Which details? The specifics are closely guarded, but the company does say that a new synthetic ingredient helps trim friction losses inside the engine.

And why wasn’t the old oil already optimized, considering that ExxonMobil has provided McLaren with Mobil 1 for 14 seasons now? It was because the engines using the oil were a fast-moving target, with frequent upgrades and changes, explained Crawley. "The engine freeze was a blessing because now we have a stable engine, and surface finish tolerances were frozen," he said. "We were always chasing changes on the mechanical hardware side."

At the same time, the engine is carefully designed to complement the lubricant used, he said. "In the past, we’ve had the opportunity to change the mechanical side to adapt to the lubricant or to further exploit the performance attributes of the lubricant," said Crawley.

Lubricant is critical to engine performance because internal frictional losses subtract 15% of an engine’s gross power. "That is a lot of horsepower," Crawley noted. The bulk of these losses are due to the friction of the piston rings sliding through the cylinders and due to the engine bearings, with a smaller amount lost to opening and closing of the valves, according to Crawley.

Friction modifiers in the oil help address these areas, within the limitations of the oil’s ability to withstand pressure. "The joker there is durability," Crawley observed. If that is compromised, the power gains are worthless.

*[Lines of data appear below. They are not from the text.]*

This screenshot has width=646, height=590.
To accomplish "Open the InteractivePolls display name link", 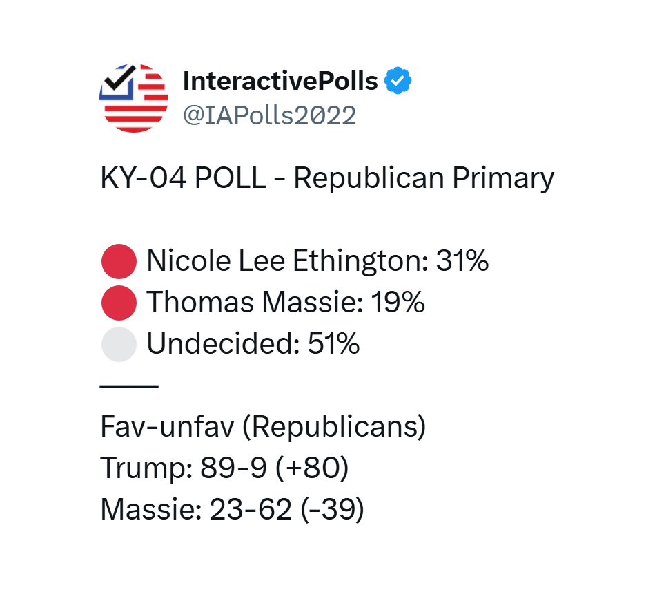I will (x=280, y=80).

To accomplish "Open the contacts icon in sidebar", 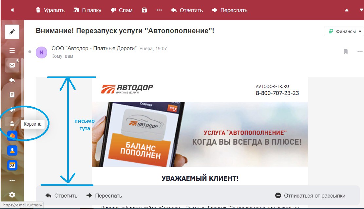I will click(12, 151).
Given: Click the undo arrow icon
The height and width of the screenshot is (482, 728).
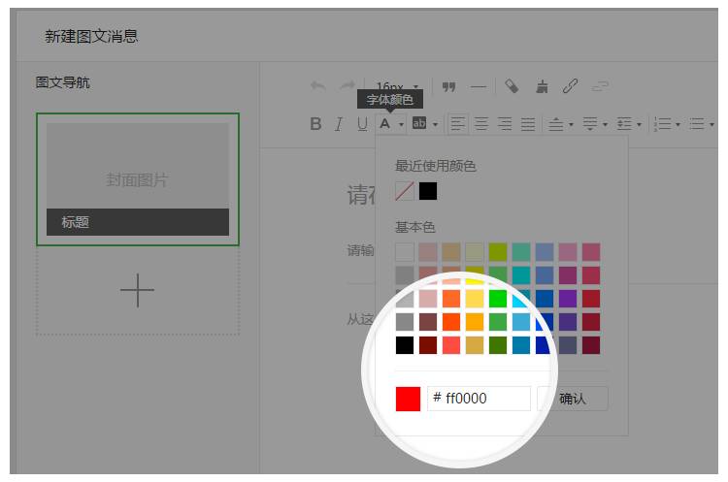Looking at the screenshot, I should (317, 86).
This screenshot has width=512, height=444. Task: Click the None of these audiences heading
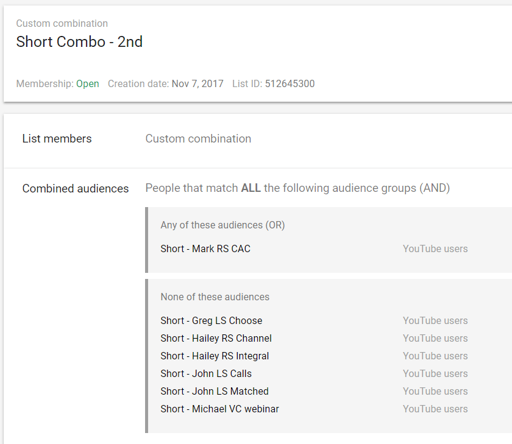(215, 297)
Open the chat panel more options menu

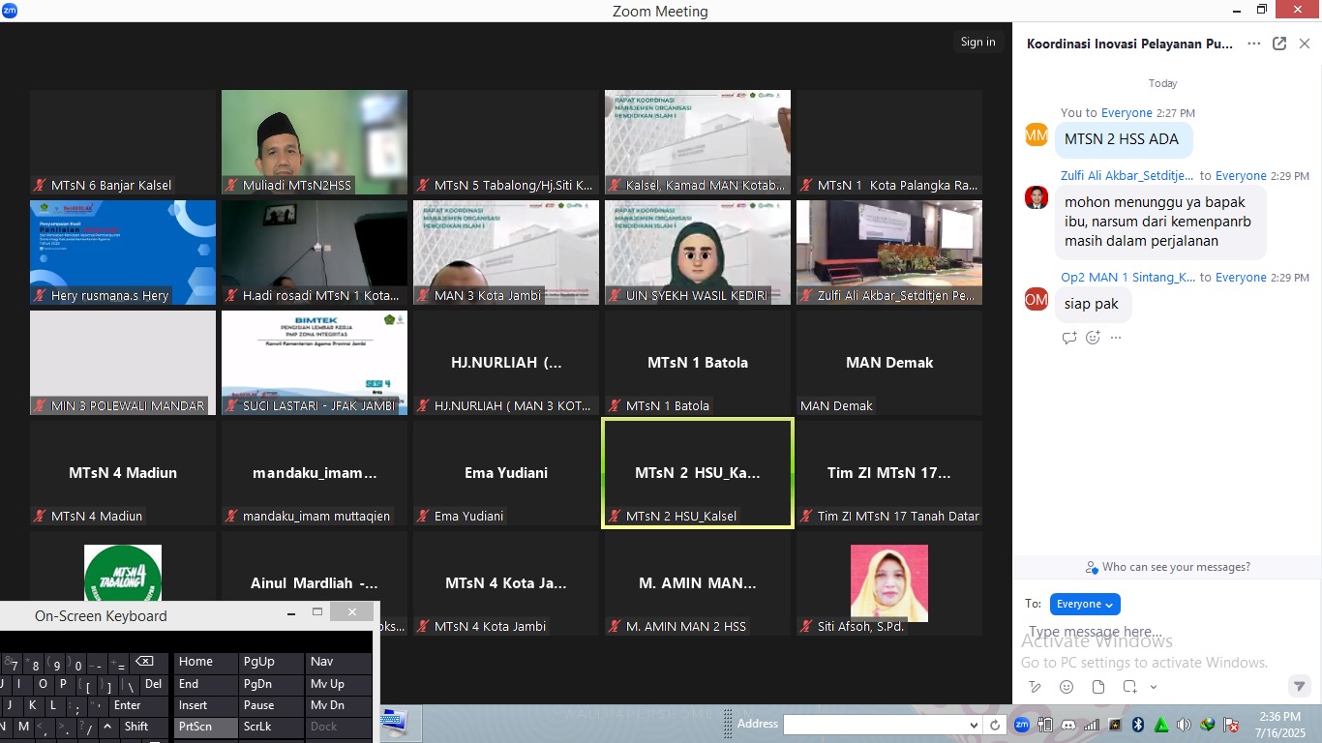click(x=1254, y=44)
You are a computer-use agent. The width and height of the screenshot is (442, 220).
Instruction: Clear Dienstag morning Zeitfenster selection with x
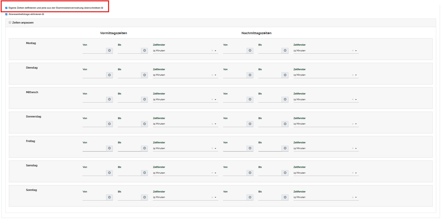coord(212,75)
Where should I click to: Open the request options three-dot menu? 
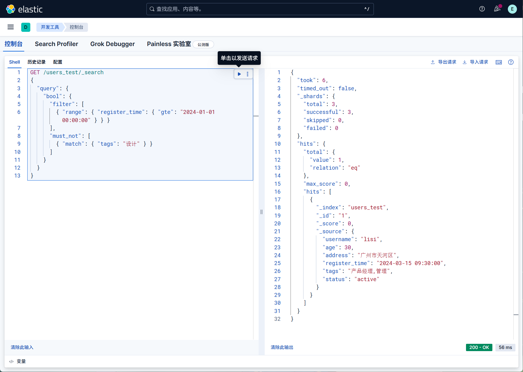tap(247, 74)
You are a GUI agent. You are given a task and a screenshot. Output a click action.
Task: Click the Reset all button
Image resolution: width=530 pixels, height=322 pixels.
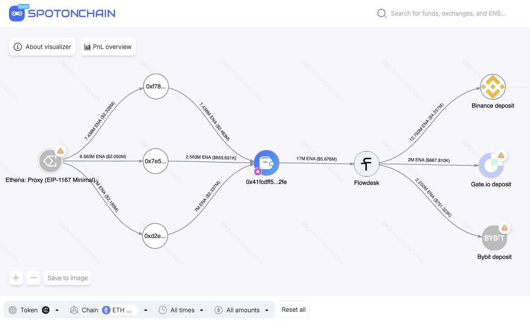294,310
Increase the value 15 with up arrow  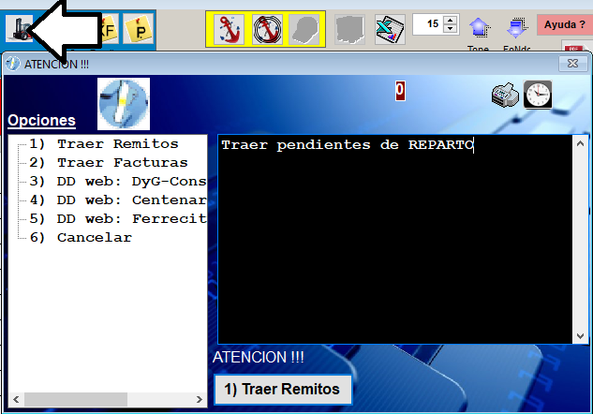[451, 20]
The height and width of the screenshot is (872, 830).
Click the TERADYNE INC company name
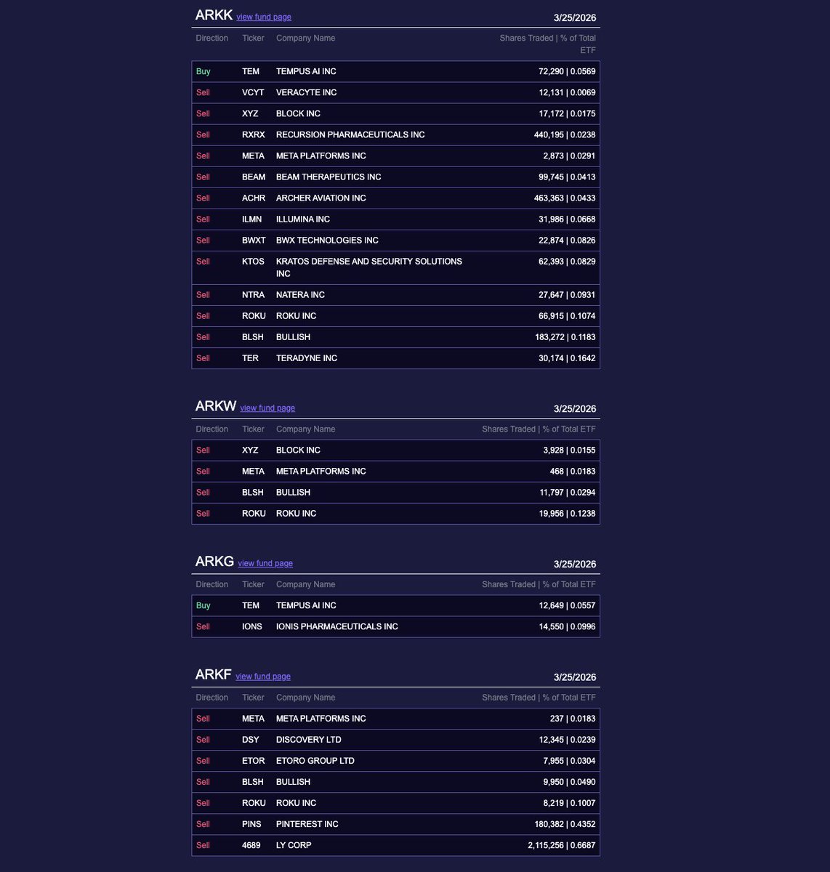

The McLaren team and its ExxonMobil partners, therefore, test extensively to verify durability through bench testing of engines before testing the oil in a racecar. This testing helps to confirm computer modeling that is used to predict the lubricant’s characteristics and the resulting performance improvement.

Compared to the major sources of friction, windage losses in the lubrication system are small but are nevertheless significant, said Crawley. "You actually lose some efficiency due to frictional losses occurring in the oil film itself," he explained. "This is what is sometimes referred to as internal fluid-film friction," he added.

This is the area of the company’s latest advance with its new unspecified synthetic component. So secretive are competitors that ExxonMobil doesn’t even patent its advances for fear of tipping off other teams about what it has done.

Putting the oil in the racecar is the culmination of three stages of research ExxonMobil conducts continuously. Short-term work is focused on getting a change into the car as soon as possible, while medium-term research examines promising developments and prepares them to become candidates for use on the track, said Crawley. Long-term research is "what-if" examination of future possibilities, perhaps with future engine regulations in mind, he said.

When developments progress into the short-term program by showing clear benefits, then it is time for durability testing to ensure the change can be made without compromising the team’s ability to finish races. This is where first dyno tests and then track tests are employed.

But the important thing is, once the latest advance in oil reached the track for a race, was the car really any faster than it would have been, just because of a new oil? "It was worth a lap-time improvement," asserted Crawley. How much? "That sort of information is kept proprietary."